Châteaux sans maîtres…

Comme des châteaux sans maîtres entourés de guerriers morts, comme des palais déserts, comme des demeures abandonnées au bord du temps, au long des routes, sur la rive des canaux et des fleuves, au flanc des carrières, au sommet des tertres, dans le creux des vallées et des ravins, en plein désert d’herbes, peuplés de rumeurs éteintes, de luttes oubliées, hérissés d’armatures, enracinées dans la rouille : ateliers, usines, fabriques, manufactures, entrepôts, moulins, halles, magasins, cheminées, réfrigérants, châteaux d’eau, silos, belles-fleurs, séchoirs, signes muets d’activités défuntes.

Lichen

Comme si on venait de les quitter, parfois.

Ou alors : abandonnés depuis la nuit des temps, le commencement du monde, laissés en pleine terre comme des messages indéchiffrés.

Marche

[…] Champ clos des luttes anciennes, grilles rouillées, entrebâillées, que des gardes armés interdisaient jadis ; cours des rassemblements et des meetings, bureaux désertés des otages, chaînes paralysées où la répétition infinie engendrait l’épuisement, machines pointeuses dépourvues de cadrans, semis de fiches et de cahiers, silence…

[…] Comme si un cataclysme était passé sur eux, voici des bâtiments sciés en deux, net, sous la lame d’un gigantesque microtome.
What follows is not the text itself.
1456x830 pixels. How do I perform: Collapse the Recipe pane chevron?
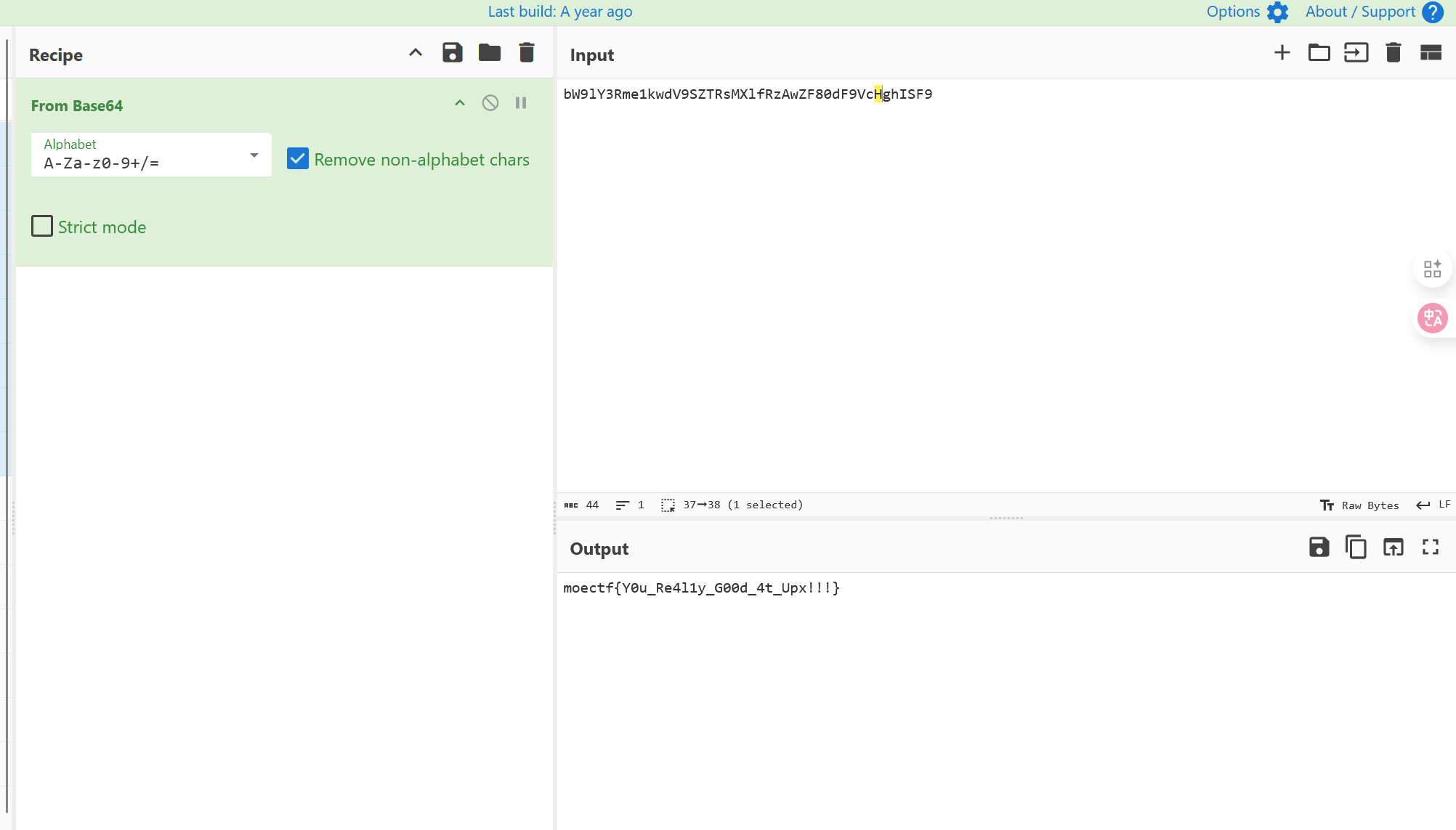(415, 52)
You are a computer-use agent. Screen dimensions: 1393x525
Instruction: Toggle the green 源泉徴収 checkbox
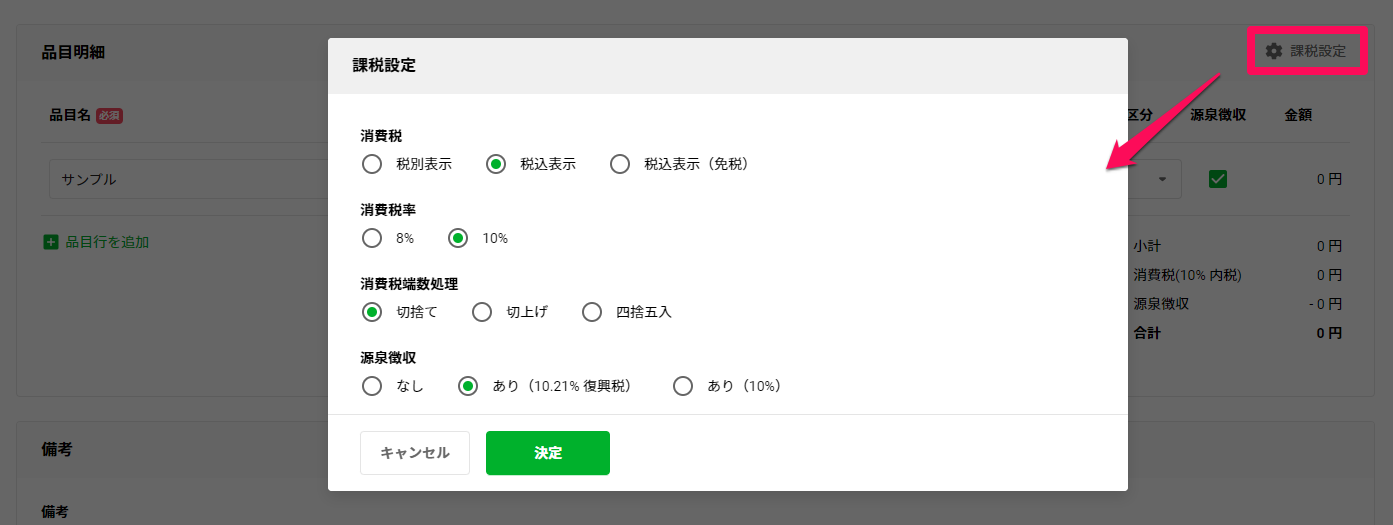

La coupe apparaît, précise, émouvante, comme une épure d’architecte ou une planche anatomique. D’autres fois, on dirait des écorchés. Couche après couche, d’ailleurs, tout finit par disparaître. Il ne reste que le squelette : acier, fer, fonte, béton, pierre, brique. Le bois lui-même n’aura qu’un temps. Puis la rouille aura raison des métaux, et fera éclater les bétons. Les mortiers se désagrégeront. Les briques et les pierres elles-même, parfois, se déliteront. Et tout reviendra au sol, comme les palais assyriens. Crassiers d’un nouveau genre. Tumuli.

D’autres fois, bâtiments effondrés d’un bloc, inclinés à faire peur, couchés au milieu des herbes. Eléments d’une monstrueuse décharge.